Thursday, August 31, 1972
It was good to enter the world once again. Last night Avis called to ask if she and Seymour could come over. I felt better, so I said sure. And after that, I got a call from Alice, who said she’d come over, too.
They arrived at the same time: Alice on her trusty bike; Seymour determinedly hobbling up the stairs despite his cast; and Avis looking as beautiful as ever.
We sat in the living room and talked. Avis and Seymour told us about their experiences this summer at camp. Seymour is a very amiable, open person and I can’t help liking him.
Alice is taking over as manager of Vandeveer for a while. She said Renee’s annulment hearing is today. Renee had asked her to testify to the fact that her husband had promised to buy her a house and then reneged, but Alice wouldn’t do it.
Everyone got on very well: a successful evening, I think.

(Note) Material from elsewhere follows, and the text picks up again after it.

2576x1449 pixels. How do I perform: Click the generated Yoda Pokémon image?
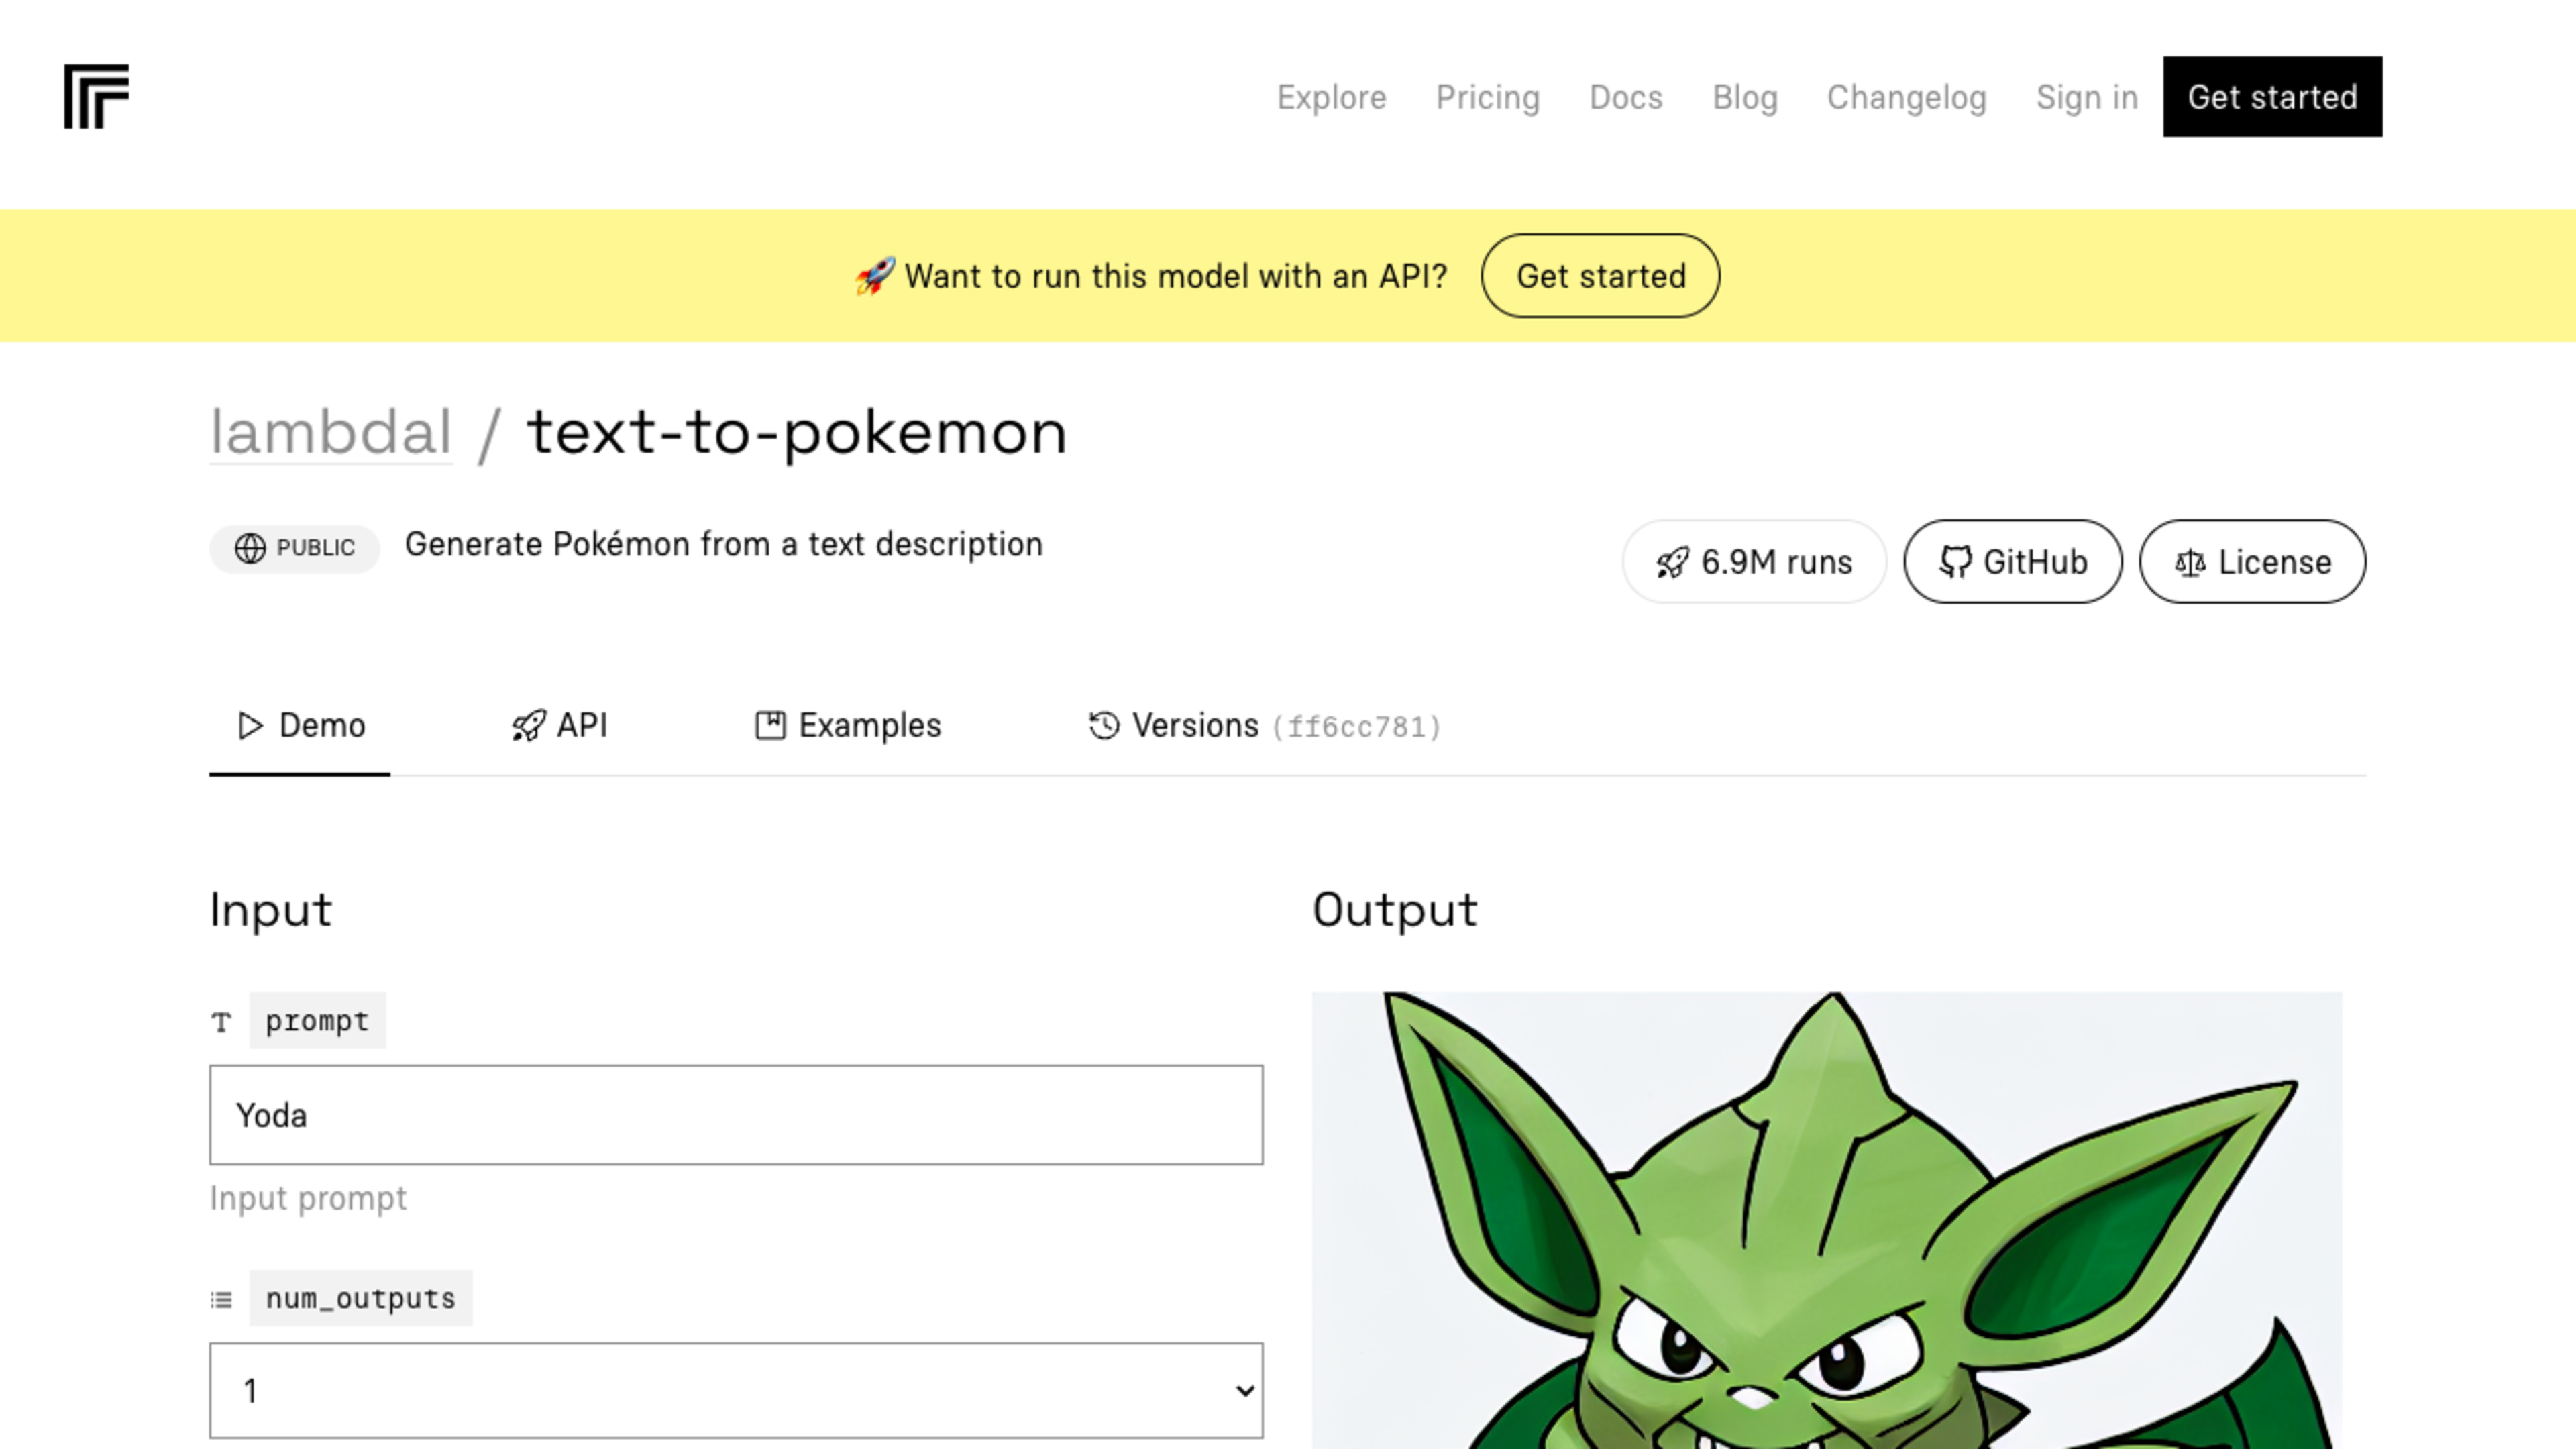(1826, 1220)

This morning, as I returned to the campus, I found it swarming with freshmen, in for orientation. I was even mistaken for one: imagine, a man of my position!
Classics was short today. Tomorrow is our final and I’ve been studying hard. I ran into Debbie with some of her hitter friends, and she said she’d call me soon.
Vito told me he’d spotted the slipcover man on campus – but when Vito approached the guy, he said he wasn’t the same person. Vito is sure it was.
In SUBO, Club Fair was in progress. I helped Peggy man the Classics Club table, and I walked around to see people. Melvin said he and Timmy had a good time, but they nearly got busted in Tel Aviv for drugs.
Pat, the new Academic Club Association president, was coordinating things; Skip, John and the other Gay People were serving fruit salad; Sid, who caught my cold, was getting people for Young Democrats. Craig, Harvey, Ira, and Buddy were there for APO; Mendy for Spigot; and Ronna and Maddy at the Kingsman table.
In LaGuardia, I chatted with the deans, then had to go to the bookstore, where I met Mikey, who’d just cycled in from Rockaway.
He said that he, Josh, John and Skip had a nice farewell dinner with Allan in Chinatown. Also, he’d heard from Leon, who’s okay and playing stickball in Madison.
I came home early to study for the Classics final.